Arena Sferisterio, 22 juillet
Paolo Pinamonti, nouveau directeur artistique du « Macerata Opera Festival », a choisi de placer cette 58e édition sous le signe des rapports entre l’opéra et le cinéma, récupérant au passage certains projets décidés avant sa nomination et repoussés pour cause de pandémie. Ainsi de cette nouvelle production de Tosca, qui aurait dû voir le jour à l’été 2020.
Valentina Carrasco situe l’intrigue dans un studio hollywoodien, au cours des années 1950. La compagnie « Scarpia Productions » y tourne un film sur la bataille de Marengo – à laquelle le livret de Tosca fait allusion, à l’acte II –, qui vit la victoire de Napoléon Bonaparte, alors Premier Consul, sur l’armée autrichienne, le 14 juin 1800. Réalité et fiction s’entremêlent dans une mise en scène qui exploite à fond le principe du « théâtre dans le théâtre », avec force citations, comme l’apparition de Batman, au début de l’opéra.
Le portrait de Scarpia, le producteur du film, est ostensiblement inspiré par la figure d’Harvey Weinstein. On découvre le « Baron » en train de regarder un strip-tease à la télévision, en attendant une jeune actrice en quête de reconnaissance, dont la visite est brutalement interrompue par l’arrivée de l’épouse et du fils du prédateur, obligeant ce dernier à expédier rapidement sa future victime.

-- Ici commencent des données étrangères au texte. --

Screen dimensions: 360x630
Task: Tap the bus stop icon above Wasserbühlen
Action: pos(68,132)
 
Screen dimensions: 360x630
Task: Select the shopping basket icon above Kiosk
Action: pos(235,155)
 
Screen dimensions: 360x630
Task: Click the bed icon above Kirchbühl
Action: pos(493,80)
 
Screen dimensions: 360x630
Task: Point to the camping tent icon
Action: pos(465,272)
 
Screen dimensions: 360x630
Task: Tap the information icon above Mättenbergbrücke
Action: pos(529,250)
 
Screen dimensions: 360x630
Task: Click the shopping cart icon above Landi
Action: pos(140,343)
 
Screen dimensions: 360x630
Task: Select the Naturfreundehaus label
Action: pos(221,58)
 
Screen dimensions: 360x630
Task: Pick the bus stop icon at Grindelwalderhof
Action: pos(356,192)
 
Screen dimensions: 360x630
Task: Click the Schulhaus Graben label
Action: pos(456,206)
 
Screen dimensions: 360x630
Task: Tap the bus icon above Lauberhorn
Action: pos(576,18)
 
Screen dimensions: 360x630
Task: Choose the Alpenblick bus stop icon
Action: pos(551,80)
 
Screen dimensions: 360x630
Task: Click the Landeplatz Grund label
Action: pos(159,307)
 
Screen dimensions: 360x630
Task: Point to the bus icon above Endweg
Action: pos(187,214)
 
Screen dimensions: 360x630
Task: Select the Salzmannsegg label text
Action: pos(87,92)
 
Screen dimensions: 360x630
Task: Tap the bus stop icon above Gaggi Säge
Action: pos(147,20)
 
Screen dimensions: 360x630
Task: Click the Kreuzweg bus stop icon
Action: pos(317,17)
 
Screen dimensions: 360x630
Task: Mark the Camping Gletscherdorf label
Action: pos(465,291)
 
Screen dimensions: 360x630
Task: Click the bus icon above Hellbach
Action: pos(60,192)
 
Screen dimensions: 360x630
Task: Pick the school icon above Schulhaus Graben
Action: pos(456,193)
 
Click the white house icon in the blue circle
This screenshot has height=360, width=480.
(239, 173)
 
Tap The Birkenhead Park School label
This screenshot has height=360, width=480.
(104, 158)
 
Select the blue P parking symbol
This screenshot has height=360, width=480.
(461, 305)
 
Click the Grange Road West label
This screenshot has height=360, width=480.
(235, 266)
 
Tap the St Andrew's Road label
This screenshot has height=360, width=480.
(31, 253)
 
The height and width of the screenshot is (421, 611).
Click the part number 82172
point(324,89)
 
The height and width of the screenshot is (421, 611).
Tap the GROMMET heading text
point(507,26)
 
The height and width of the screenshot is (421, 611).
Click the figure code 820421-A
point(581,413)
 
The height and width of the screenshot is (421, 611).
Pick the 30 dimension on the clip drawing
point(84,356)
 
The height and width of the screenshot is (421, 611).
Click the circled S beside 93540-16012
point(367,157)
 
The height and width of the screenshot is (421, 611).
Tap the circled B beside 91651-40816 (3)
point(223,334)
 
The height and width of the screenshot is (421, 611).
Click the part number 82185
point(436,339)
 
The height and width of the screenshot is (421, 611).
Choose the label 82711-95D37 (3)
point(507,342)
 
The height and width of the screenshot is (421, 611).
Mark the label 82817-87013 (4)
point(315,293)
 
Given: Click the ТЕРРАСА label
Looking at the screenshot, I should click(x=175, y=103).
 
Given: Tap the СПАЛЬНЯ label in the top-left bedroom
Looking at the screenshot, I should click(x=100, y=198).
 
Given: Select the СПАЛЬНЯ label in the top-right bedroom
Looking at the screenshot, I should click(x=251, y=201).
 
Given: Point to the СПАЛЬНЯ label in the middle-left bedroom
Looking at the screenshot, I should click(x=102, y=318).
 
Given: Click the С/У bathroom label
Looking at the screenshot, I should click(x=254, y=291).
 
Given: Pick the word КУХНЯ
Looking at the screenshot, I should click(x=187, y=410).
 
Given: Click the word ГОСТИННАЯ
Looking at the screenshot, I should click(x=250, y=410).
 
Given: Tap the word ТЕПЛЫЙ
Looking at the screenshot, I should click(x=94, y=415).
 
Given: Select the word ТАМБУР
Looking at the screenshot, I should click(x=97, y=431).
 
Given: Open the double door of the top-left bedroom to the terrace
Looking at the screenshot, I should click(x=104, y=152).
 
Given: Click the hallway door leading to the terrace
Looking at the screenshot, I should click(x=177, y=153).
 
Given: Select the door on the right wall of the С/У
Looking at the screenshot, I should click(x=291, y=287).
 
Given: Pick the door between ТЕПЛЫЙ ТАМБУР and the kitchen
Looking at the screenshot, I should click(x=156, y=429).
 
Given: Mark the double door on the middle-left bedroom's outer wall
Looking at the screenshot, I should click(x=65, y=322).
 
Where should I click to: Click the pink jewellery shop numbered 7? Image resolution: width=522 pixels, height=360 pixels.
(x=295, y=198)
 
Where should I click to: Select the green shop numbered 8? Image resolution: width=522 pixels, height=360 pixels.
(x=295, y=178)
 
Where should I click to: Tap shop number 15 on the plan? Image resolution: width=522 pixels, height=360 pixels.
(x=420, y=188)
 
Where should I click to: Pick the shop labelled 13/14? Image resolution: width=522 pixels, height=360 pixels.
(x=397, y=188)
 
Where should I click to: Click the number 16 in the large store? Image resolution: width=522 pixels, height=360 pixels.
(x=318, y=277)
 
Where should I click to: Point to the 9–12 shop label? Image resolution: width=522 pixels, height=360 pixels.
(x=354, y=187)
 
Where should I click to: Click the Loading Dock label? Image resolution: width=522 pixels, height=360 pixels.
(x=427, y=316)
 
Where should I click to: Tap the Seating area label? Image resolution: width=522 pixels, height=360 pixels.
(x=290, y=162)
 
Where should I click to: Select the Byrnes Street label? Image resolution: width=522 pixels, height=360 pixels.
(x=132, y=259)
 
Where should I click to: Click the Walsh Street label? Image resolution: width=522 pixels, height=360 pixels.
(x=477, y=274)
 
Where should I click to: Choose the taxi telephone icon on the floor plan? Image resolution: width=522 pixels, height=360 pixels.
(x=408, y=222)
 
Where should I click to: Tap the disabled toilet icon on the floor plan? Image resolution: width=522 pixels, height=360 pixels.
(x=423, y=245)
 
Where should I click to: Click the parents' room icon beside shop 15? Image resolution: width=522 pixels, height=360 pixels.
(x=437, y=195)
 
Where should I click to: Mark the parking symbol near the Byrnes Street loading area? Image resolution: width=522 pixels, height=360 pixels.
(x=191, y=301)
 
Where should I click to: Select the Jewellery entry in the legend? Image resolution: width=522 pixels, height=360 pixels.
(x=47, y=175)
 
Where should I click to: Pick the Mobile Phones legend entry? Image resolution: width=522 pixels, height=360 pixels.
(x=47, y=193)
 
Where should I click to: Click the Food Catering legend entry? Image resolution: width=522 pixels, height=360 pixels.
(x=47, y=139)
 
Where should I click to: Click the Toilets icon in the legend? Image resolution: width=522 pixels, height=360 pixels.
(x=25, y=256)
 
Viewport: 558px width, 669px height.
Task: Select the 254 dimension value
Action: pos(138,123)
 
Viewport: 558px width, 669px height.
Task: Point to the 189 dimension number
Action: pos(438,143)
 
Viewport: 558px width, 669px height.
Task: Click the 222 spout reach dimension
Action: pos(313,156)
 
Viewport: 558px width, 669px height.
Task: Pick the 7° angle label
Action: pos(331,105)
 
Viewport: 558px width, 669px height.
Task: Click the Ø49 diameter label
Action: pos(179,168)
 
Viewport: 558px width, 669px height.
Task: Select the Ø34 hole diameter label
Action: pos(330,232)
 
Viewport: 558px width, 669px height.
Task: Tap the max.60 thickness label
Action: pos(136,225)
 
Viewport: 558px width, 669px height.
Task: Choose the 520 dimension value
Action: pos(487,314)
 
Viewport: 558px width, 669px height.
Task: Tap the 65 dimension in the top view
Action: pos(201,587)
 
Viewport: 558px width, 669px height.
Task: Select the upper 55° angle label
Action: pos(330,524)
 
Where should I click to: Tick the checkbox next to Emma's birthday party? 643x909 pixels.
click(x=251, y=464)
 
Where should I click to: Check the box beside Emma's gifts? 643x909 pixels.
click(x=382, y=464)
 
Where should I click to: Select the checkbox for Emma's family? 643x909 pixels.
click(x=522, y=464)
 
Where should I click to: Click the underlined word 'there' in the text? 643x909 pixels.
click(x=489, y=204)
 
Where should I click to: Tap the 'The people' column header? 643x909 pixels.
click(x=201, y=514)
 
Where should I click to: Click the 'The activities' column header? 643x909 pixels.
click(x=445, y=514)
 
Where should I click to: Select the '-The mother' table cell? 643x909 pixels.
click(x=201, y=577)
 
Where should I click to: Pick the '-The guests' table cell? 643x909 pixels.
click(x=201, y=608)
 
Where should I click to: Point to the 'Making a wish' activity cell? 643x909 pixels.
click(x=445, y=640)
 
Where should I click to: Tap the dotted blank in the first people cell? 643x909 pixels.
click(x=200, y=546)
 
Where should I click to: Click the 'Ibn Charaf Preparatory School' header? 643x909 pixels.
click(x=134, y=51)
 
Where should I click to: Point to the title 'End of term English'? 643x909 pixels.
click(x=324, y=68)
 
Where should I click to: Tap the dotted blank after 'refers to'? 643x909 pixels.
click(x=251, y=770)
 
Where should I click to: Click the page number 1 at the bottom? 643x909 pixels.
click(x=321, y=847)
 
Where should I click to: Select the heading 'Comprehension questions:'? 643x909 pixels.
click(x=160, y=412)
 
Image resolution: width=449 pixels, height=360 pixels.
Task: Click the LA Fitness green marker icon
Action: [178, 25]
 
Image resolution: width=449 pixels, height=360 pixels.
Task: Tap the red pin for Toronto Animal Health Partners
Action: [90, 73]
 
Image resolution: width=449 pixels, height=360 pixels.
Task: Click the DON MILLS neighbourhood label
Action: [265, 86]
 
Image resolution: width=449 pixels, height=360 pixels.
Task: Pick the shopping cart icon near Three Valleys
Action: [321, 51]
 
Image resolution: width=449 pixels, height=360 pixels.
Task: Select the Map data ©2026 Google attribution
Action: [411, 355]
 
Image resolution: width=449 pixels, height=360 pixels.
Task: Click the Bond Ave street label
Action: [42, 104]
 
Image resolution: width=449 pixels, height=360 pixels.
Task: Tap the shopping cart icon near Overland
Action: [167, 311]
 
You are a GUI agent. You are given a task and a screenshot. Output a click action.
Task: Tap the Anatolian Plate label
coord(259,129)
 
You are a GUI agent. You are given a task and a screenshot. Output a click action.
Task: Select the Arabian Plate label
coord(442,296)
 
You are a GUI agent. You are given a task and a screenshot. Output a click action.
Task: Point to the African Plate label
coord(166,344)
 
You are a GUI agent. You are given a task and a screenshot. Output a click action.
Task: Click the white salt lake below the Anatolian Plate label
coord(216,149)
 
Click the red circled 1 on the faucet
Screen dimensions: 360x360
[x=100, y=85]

Les années 1950, aux États-Unis, sont aussi celles du maccarthysme, ce que Valentina Carrasco ne manque pas de rappeler, en projetant, sur un écran géant, les photos de célèbres acteurs mis au ban d’Hollywood pour leurs sympathies communistes, avérées ou supposées. Ces images distraient malheureusement l’attention du spectateur, sans rien apporter de déterminant à notre perception de Tosca, tout comme les gigantesques gros plans des chanteurs, pendant la scène de torture ou « Vissi d’arte ».
L’exécution de Cavaradossi est un vrai meurtre, commis sous le regard étonné des protagonistes du film, parfaitement conscients de ce qui s’est passé. Ce choix de Valentina Carrasco prive le climax de l’ouvrage de son principal effet dramatique : la découverte par Tosca de l’horrible supercherie de Scarpia. Bref, la metteuse en scène argentine fait exactement ce qu’il ne faut jamais faire à l’opéra, à savoir embrouiller le spectateur, en l’obligeant à suivre une lecture certes ingénieuse, mais jamais mise au service de la narration musicale.
Donato Renzetti était déjà au pupitre, à Macerata, en 1995, lors de la représentation de Tosca pendant laquelle le ténor Fabio Armiliato avait été blessé par un fusil mal chargé. Vingt-sept ans plus tard, son expérience lui permet de garantir la cohésion de la phalange mise à sa disposition (FORM-Orchestra Filarmonica Marchigiana), au fil d’une vision mettant davantage l’accent sur les détails instrumentaux que sur l’insupportable tension des paroxysmes dramatiques. De la bonne routine, sans plus.
En Tosca, Carmen Giannattasio impose une voix ample et intense, qui a gagné en épaisseur dans le médium. Par-delà quelques tensions dans l’aigu, on regrette, surtout, un manque de volupté dans le timbre et le phrasé, qui retire une part de leur charge émotionnelle à des moments comme « Ed io veniva a lui… » ou « Vissi d’arte ».
Pour ses débuts en Cavaradossi, Antonio Poli déploie un instrument chaleureux et un beau tempérament, sans dissiper la sensation que son pur tenore lirico souffre dans les passages les plus spinti de la tessiture, « Vittoria ! » en tête. Ce n’est d’ailleurs pas un hasard, si « E lucevan le stelle » le révèle à son meilleur.
Claudio Sgura connaît tous les secrets du rôle de Scarpia. Dominant sans effort l’ouragan orchestral et choral du « Te Deum », il se montre insinuant et séducteur à l’acte II. Les comprimari sont adéquats, avec une mention pour l’Angelotti d’Alessandro Abis, vraie voix de basse, à l’émission soignée.
Accueil dépourvu d’enthousiasme du public, pour une production qui ne restera pas dans les annales du Festival.